▶ _PROBLEM REQUIREMENTS_:
The pictures are to be omitted when the entries are reproduced exactly.

+++ EXCERPTED RECORDS

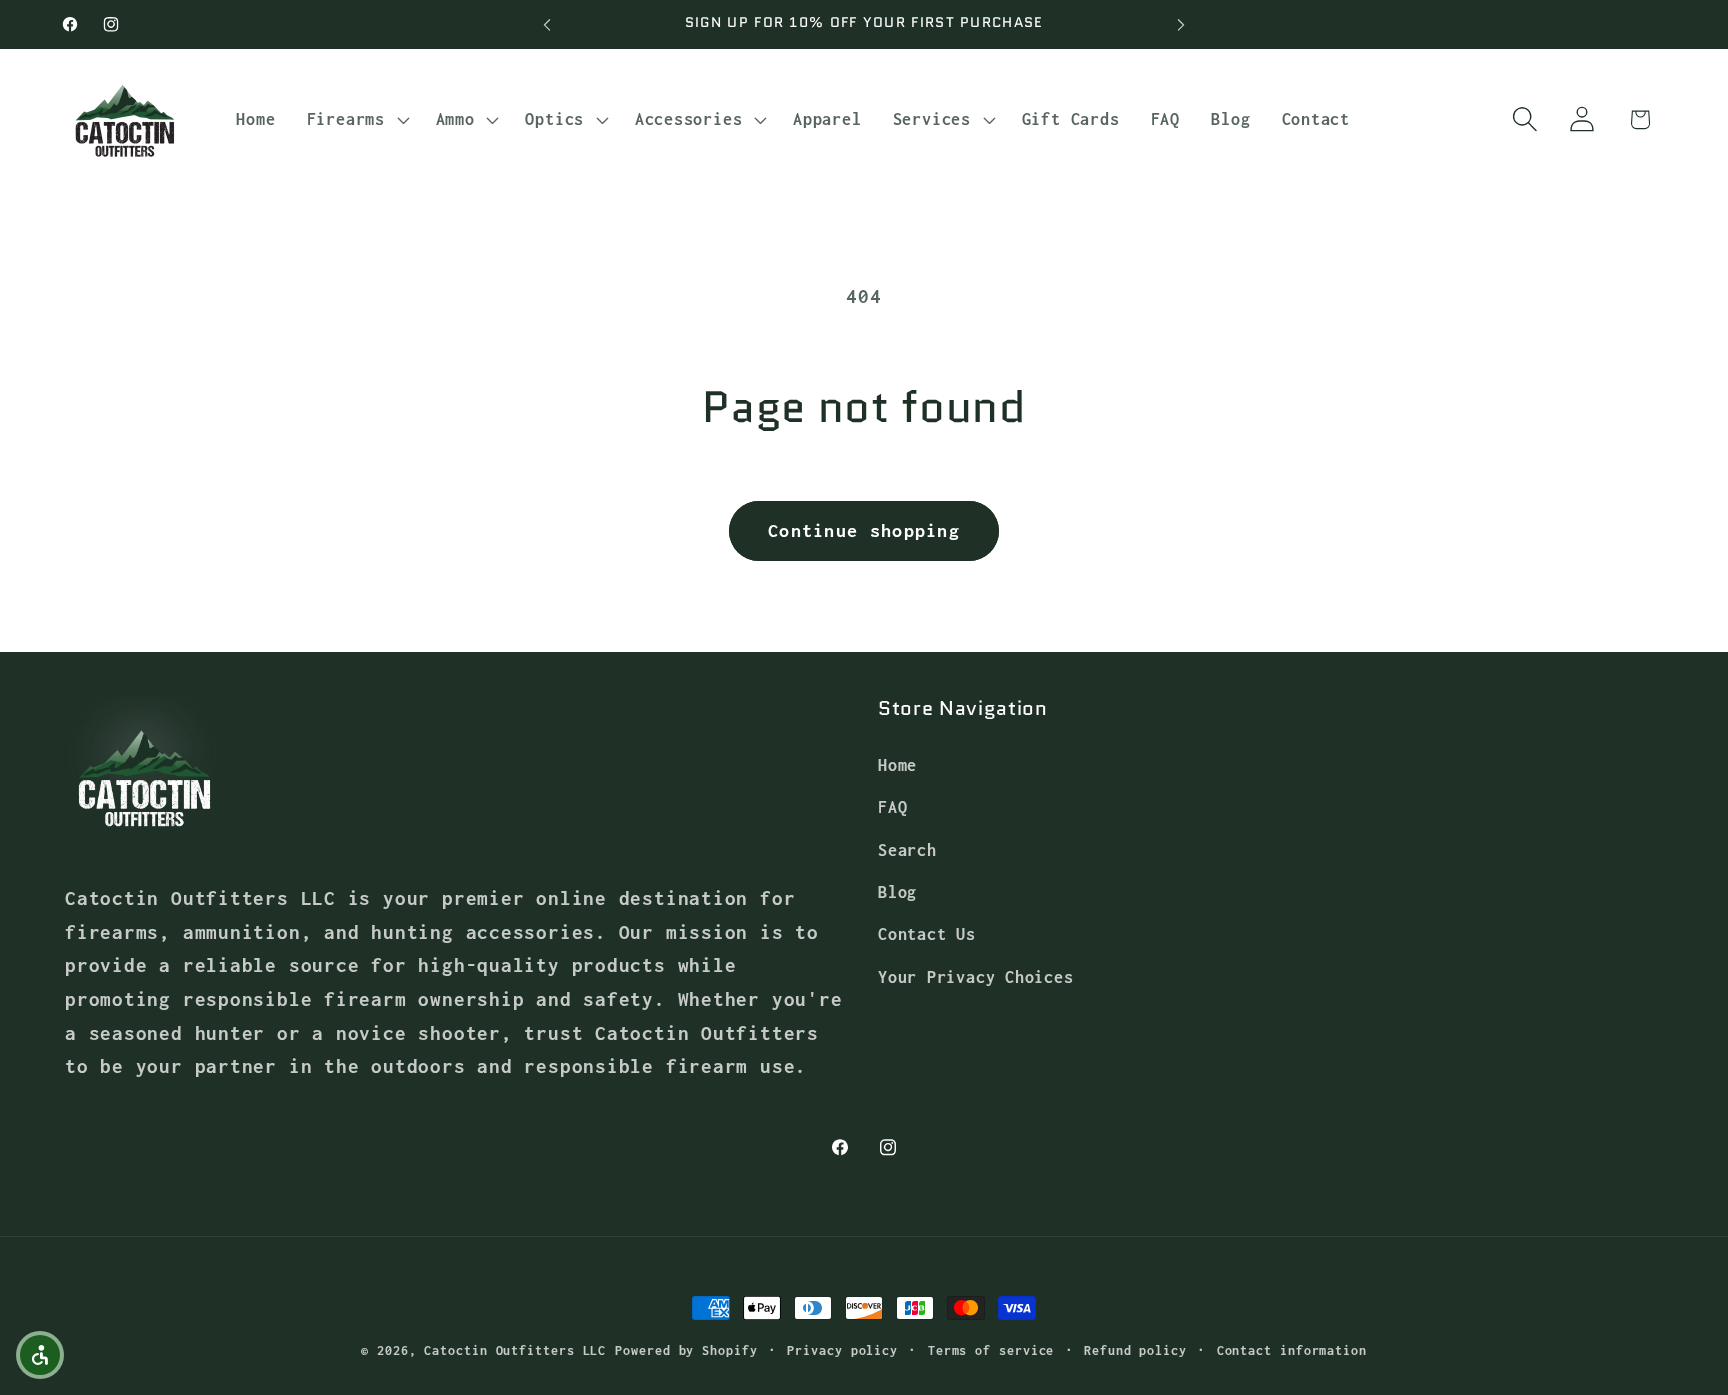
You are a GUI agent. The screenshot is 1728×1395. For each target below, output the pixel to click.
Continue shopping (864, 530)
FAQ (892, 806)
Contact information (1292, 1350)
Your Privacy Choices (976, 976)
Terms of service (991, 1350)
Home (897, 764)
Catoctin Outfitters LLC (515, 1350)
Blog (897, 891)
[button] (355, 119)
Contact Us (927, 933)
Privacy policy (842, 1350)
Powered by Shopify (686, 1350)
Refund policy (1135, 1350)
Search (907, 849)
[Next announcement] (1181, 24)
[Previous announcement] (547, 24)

++++++

▶ _ANSWER FOR THE TASK_:
You are a GUI agent. The screenshot is 1728×1395. For each target below, output the pixel to click.
Continue shopping (864, 530)
FAQ (892, 806)
Contact information (1292, 1350)
Your Privacy Choices (976, 976)
Terms of service (991, 1350)
Home (897, 764)
Catoctin Outfitters LLC (515, 1350)
Blog (897, 891)
[button] (355, 119)
Contact Us (927, 933)
Privacy policy (842, 1350)
Powered by Shopify (686, 1350)
Refund policy (1135, 1350)
Search (907, 849)
[Next announcement] (1181, 24)
[Previous announcement] (547, 24)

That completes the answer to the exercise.